■ DESCRIPTION OF THE TASK: Output all the records below, word for word.

■ RECORDS:

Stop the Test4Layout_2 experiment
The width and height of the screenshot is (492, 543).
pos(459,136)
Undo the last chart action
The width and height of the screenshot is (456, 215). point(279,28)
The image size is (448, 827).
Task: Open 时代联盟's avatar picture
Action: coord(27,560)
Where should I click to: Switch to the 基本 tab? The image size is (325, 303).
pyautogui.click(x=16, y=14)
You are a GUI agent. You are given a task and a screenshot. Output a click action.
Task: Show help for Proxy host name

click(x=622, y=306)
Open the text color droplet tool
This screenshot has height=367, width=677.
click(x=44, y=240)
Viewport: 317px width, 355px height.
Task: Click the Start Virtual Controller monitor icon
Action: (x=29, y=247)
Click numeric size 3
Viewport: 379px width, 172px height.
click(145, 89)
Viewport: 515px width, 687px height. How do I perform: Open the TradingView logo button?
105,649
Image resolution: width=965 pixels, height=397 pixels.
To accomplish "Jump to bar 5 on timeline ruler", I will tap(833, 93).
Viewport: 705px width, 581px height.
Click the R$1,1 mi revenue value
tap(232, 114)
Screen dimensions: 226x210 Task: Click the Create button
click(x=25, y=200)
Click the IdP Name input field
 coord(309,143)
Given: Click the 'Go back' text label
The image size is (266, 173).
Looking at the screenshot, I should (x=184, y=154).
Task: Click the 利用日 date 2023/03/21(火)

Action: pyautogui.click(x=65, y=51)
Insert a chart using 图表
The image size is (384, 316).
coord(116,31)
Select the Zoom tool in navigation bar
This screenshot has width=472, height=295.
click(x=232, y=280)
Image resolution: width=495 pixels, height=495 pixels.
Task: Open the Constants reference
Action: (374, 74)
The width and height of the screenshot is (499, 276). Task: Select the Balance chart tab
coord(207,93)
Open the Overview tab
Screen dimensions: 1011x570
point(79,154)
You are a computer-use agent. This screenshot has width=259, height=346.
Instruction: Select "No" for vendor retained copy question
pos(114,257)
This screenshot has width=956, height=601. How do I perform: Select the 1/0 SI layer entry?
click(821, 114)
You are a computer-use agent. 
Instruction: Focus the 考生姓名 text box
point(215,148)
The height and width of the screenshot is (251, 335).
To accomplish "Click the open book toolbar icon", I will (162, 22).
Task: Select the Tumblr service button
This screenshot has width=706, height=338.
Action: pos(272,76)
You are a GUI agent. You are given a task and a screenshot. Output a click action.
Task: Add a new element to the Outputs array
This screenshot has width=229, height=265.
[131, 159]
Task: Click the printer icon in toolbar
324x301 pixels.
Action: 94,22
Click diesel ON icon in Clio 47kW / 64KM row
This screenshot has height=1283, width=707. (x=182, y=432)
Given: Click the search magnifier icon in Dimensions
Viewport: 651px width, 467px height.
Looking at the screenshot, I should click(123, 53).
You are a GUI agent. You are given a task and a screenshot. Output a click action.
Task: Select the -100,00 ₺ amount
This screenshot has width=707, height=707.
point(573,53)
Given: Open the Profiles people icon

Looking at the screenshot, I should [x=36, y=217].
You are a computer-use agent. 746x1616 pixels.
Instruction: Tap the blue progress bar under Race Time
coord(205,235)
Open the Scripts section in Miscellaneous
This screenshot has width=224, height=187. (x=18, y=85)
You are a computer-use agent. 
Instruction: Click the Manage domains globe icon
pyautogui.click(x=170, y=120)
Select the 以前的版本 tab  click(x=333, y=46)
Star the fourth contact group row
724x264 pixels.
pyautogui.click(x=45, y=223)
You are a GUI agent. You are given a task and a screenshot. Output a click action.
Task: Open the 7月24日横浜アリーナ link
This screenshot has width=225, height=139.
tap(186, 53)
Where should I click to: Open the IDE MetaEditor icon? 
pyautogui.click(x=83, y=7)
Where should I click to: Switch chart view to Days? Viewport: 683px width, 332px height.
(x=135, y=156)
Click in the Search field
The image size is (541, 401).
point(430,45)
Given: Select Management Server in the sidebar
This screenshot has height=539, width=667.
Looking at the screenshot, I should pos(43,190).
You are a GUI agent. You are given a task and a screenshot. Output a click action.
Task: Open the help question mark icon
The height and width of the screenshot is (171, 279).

■ FINISHED TASK:
Stop the Test4Layout_2 experiment
The width and height of the screenshot is (492, 543).
pos(459,136)
Undo the last chart action
The width and height of the screenshot is (456, 215). point(279,28)
The image size is (448, 827).
Task: Open 时代联盟's avatar picture
Action: coord(27,560)
Where should I click to: Switch to the 基本 tab? The image size is (325, 303).
pyautogui.click(x=16, y=14)
You are a GUI agent. You are given a task and a screenshot. Output a click action.
Task: Show help for Proxy host name

click(x=622, y=306)
Open the text color droplet tool
This screenshot has height=367, width=677.
click(x=44, y=240)
Viewport: 317px width, 355px height.
Task: Click the Start Virtual Controller monitor icon
Action: (x=29, y=247)
Click numeric size 3
Viewport: 379px width, 172px height.
click(145, 89)
Viewport: 515px width, 687px height. How do I perform: Open the TradingView logo button?
105,649
Image resolution: width=965 pixels, height=397 pixels.
To accomplish "Jump to bar 5 on timeline ruler", I will tap(833, 93).
Viewport: 705px width, 581px height.
Click the R$1,1 mi revenue value
tap(232, 114)
Screen dimensions: 226x210 Task: Click the Create button
click(x=25, y=200)
Click the IdP Name input field
 coord(309,143)
Given: Click the 'Go back' text label
The image size is (266, 173).
Looking at the screenshot, I should (x=184, y=154).
Task: Click the 利用日 date 2023/03/21(火)

Action: pyautogui.click(x=65, y=51)
Insert a chart using 图表
The image size is (384, 316).
coord(116,31)
Select the Zoom tool in navigation bar
This screenshot has width=472, height=295.
click(x=232, y=280)
Image resolution: width=495 pixels, height=495 pixels.
Task: Open the Constants reference
Action: (374, 74)
The width and height of the screenshot is (499, 276). Task: Select the Balance chart tab
coord(207,93)
Open the Overview tab
Screen dimensions: 1011x570
point(79,154)
You are a computer-use agent. This screenshot has width=259, height=346.
Instruction: Select "No" for vendor retained copy question
pos(114,257)
This screenshot has width=956, height=601. How do I perform: Select the 1/0 SI layer entry?
click(821, 114)
You are a computer-use agent. 
Instruction: Focus the 考生姓名 text box
point(215,148)
The height and width of the screenshot is (251, 335).
To accomplish "Click the open book toolbar icon", I will (162, 22).
Task: Select the Tumblr service button
This screenshot has width=706, height=338.
Action: pos(272,76)
You are a GUI agent. You are given a task and a screenshot. Output a click action.
Task: Add a new element to the Outputs array
This screenshot has width=229, height=265.
[131, 159]
Task: Click the printer icon in toolbar
324x301 pixels.
Action: 94,22
Click diesel ON icon in Clio 47kW / 64KM row
This screenshot has height=1283, width=707. (x=182, y=432)
Given: Click the search magnifier icon in Dimensions
Viewport: 651px width, 467px height.
Looking at the screenshot, I should click(123, 53).
You are a GUI agent. You are given a task and a screenshot. Output a click action.
Task: Select the -100,00 ₺ amount
This screenshot has width=707, height=707.
point(573,53)
Given: Open the Profiles people icon

Looking at the screenshot, I should [x=36, y=217].
You are a computer-use agent. 746x1616 pixels.
Instruction: Tap the blue progress bar under Race Time
coord(205,235)
Open the Scripts section in Miscellaneous
This screenshot has width=224, height=187. (x=18, y=85)
You are a computer-use agent. 
Instruction: Click the Manage domains globe icon
pyautogui.click(x=170, y=120)
Select the 以前的版本 tab  click(x=333, y=46)
Star the fourth contact group row
724x264 pixels.
pyautogui.click(x=45, y=223)
You are a GUI agent. You are given a task and a screenshot. Output a click action.
Task: Open the 7月24日横浜アリーナ link
This screenshot has width=225, height=139.
tap(186, 53)
Where should I click to: Open the IDE MetaEditor icon? 
pyautogui.click(x=83, y=7)
Where should I click to: Switch chart view to Days? Viewport: 683px width, 332px height.
(x=135, y=156)
Click in the Search field
The image size is (541, 401).
point(430,45)
Given: Select Management Server in the sidebar
This screenshot has height=539, width=667.
Looking at the screenshot, I should pos(43,190).
You are a GUI agent. You are given a task and a screenshot. Output a click action.
Task: Open the help question mark icon
The height and width of the screenshot is (171, 279).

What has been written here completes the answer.